If you haven’t heard of the CRISPR-Cas9 system by now, you have been missing out! This gene-editing system has been creating a buzz in the scientific community since its first appearance in 20141, causing a paradigm shift in how scientists now approach the treatment of diseases.
What is CRISPR-Cas9 you may ask? In a nutshell CRISPR is an abbreviation for ‘clustered regularly interspaced, short palindromic repeats’. Cas9 is an RNA-guided enzyme known as a nuclease, which acts like a pair of molecular ‘scissors’ cutting two strands of DNA at a specific region. DNA repair mechanisms then rebuild the site of breakage using the non-mutant homologous chromosome or a DNA template. This ultimately results in correction of the mutant allele, otherwise known as gene editing.
All eyes have recently been drawn to the work of Shoukrat Mitalipov and his team, who successfully corrected a mutation in the MYBPC3 gene responsible for hypertrophic cardiomyopathy in human embryos.

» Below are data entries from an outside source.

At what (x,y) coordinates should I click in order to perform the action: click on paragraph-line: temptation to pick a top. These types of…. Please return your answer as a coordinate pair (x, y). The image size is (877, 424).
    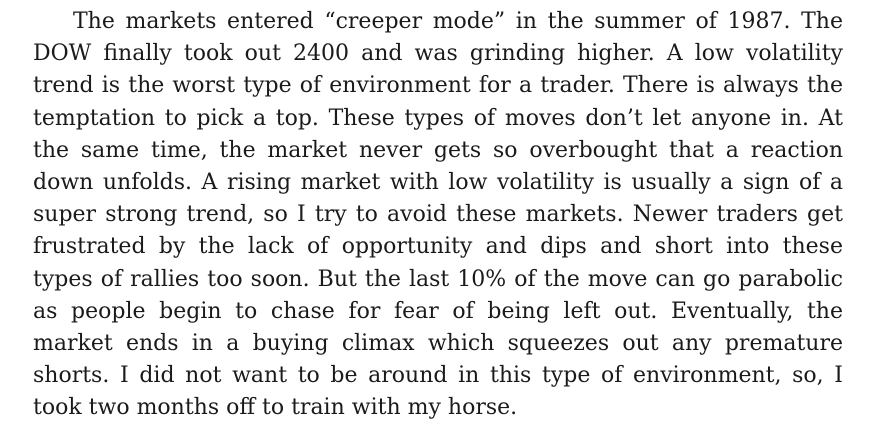
    Looking at the image, I should click on (438, 118).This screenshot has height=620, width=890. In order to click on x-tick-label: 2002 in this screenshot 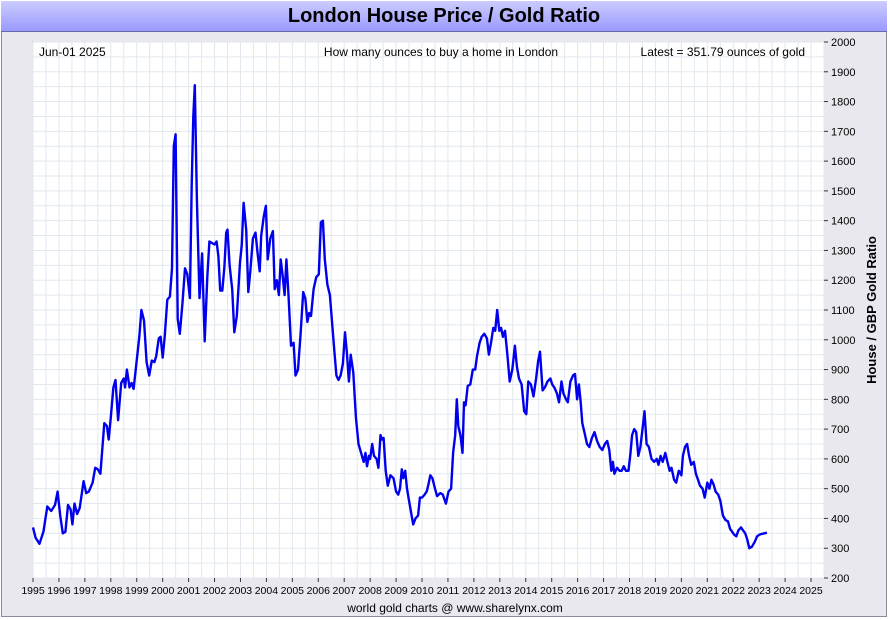, I will do `click(215, 591)`. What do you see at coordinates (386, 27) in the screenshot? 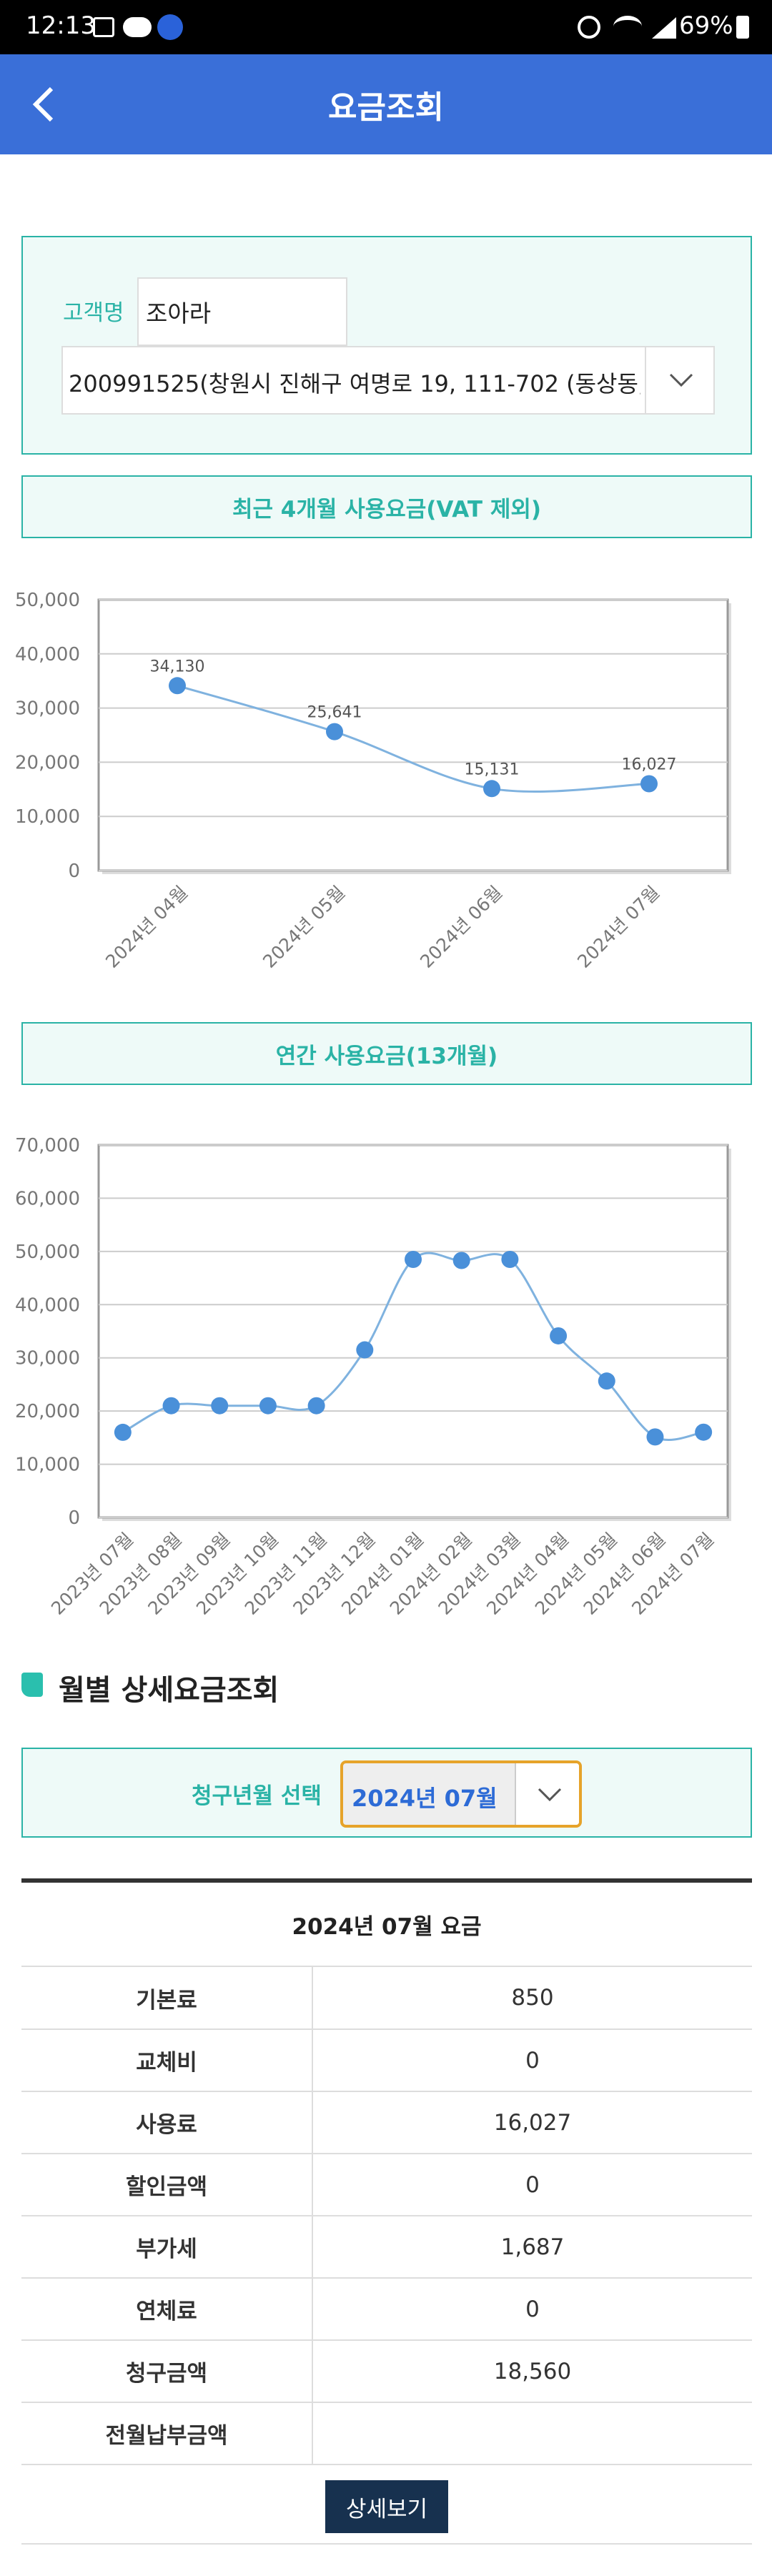
I see `status-bar: 12:13 69%` at bounding box center [386, 27].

Mutations in this gene have been associated with thickening and stiffening of the left ventricular wall, potentially leading to serious cardiac events including heart failure and sudden cardiac death. By modulating the cell cycle stage at which the DNA was cut and repaired, Mitalipov and his team were able to acquire a high yield of embryos possessing the non-mutant MYBPC3 gene2. Although these findings have important implications in pre-implantation genetic diagnosis and the selection of non-mutant embryos for in vitro fertilization, safe, efficient and accurate genome-wide use of this approach remains to be determined.

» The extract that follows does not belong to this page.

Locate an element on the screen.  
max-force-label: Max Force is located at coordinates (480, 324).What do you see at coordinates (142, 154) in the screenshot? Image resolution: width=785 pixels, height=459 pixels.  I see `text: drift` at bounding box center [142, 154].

Interestingly, it is the non-therapeutic potential of the CRISPR-Cas9 system that has garnered attention of its own. With the advent of gene-editing, the concept of genetically enhanced children termed ‘designer babies’ seems no longer restricted to science fiction. This leads to the question of what gene editing will hold for our future; will we truly be able to select eye colour, increased bone strength, height and manufacture a genetically superior humans? Talks of designer babies have undoubtedly sparked debates on genetic versus therapeutic enhancements. Released in February this year, the US National Academics of Science, Engineering and Medicine concluded that gene editing should be allowed in human embryos, “if the goal was to treat a devastating disease and if there were no other reasonable alternatives”.
So folks, before we get too ahead of ourselves and start envisioning a generation of superior humans, let us regain our senses. Whilst it is clear that the untapped potential of the CRISPR-Cas9 system has yet to be fully unveiled, the birth of the designer baby is premature and unlikely. To all you sci-fi fans out there with your eyes already set on the dawn of the genetically enhanced human, we may just have to stick to our sci-fi movies.

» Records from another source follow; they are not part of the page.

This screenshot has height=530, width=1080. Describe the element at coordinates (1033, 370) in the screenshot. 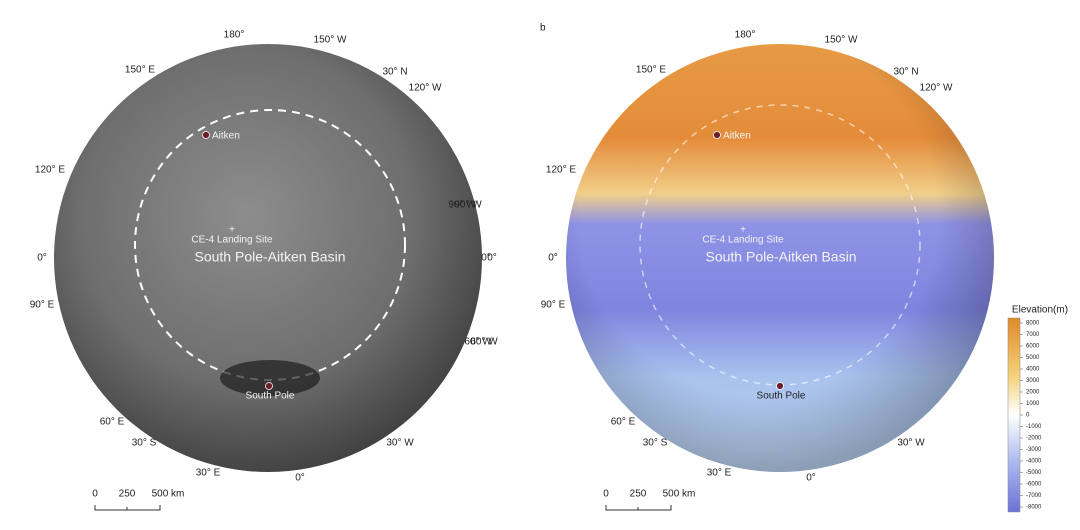

I see `colorbar-label: 4000` at that location.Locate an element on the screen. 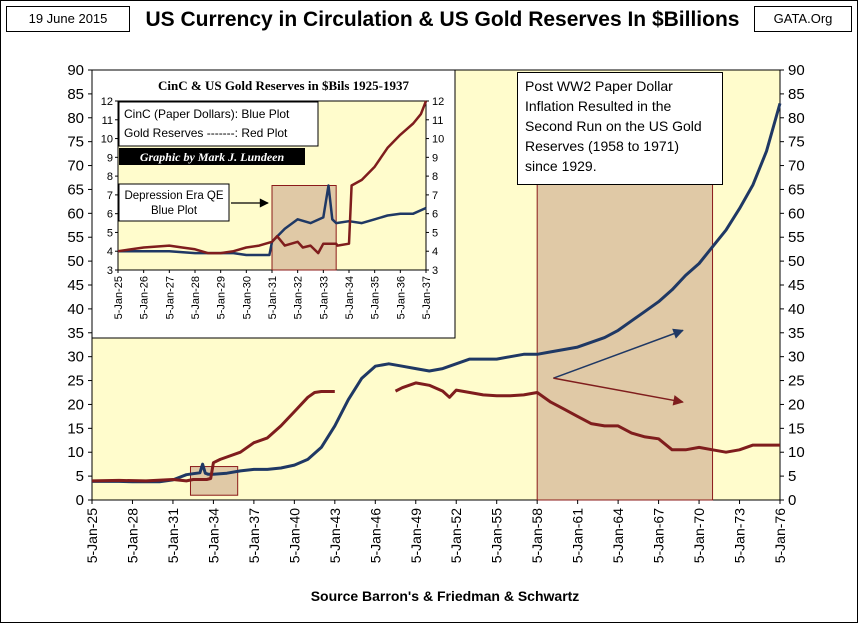 The image size is (858, 623). source-caption: Source Barron's & Friedman & Schwartz is located at coordinates (445, 596).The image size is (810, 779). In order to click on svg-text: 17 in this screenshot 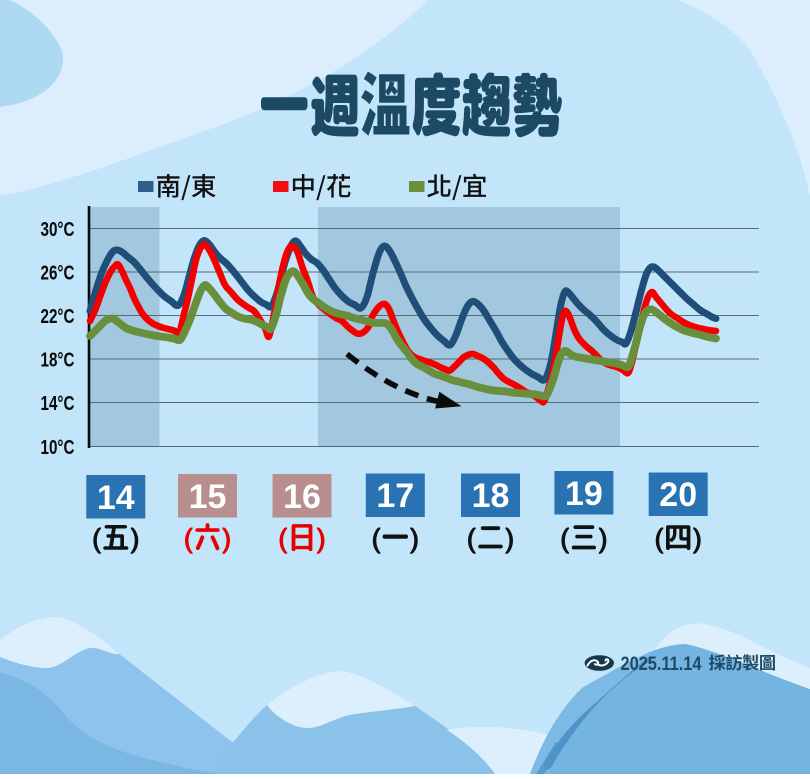, I will do `click(395, 496)`.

1. Doudna, J.A. & Charpentier, E. (2014) Genome editing: The new frontier of genome engineering with CRISPR-Cas9. Science. 28:346(6213)
2. Ma H. et al. (2017). Correction of a pathogenic mutation in human embryos. Nature. Advance online publication. doi:10.1038/nature23305
3. Ledford, H. (2017). CRISPR fixes disease gene in viable human embryos. Nature News, 548(7665), 13.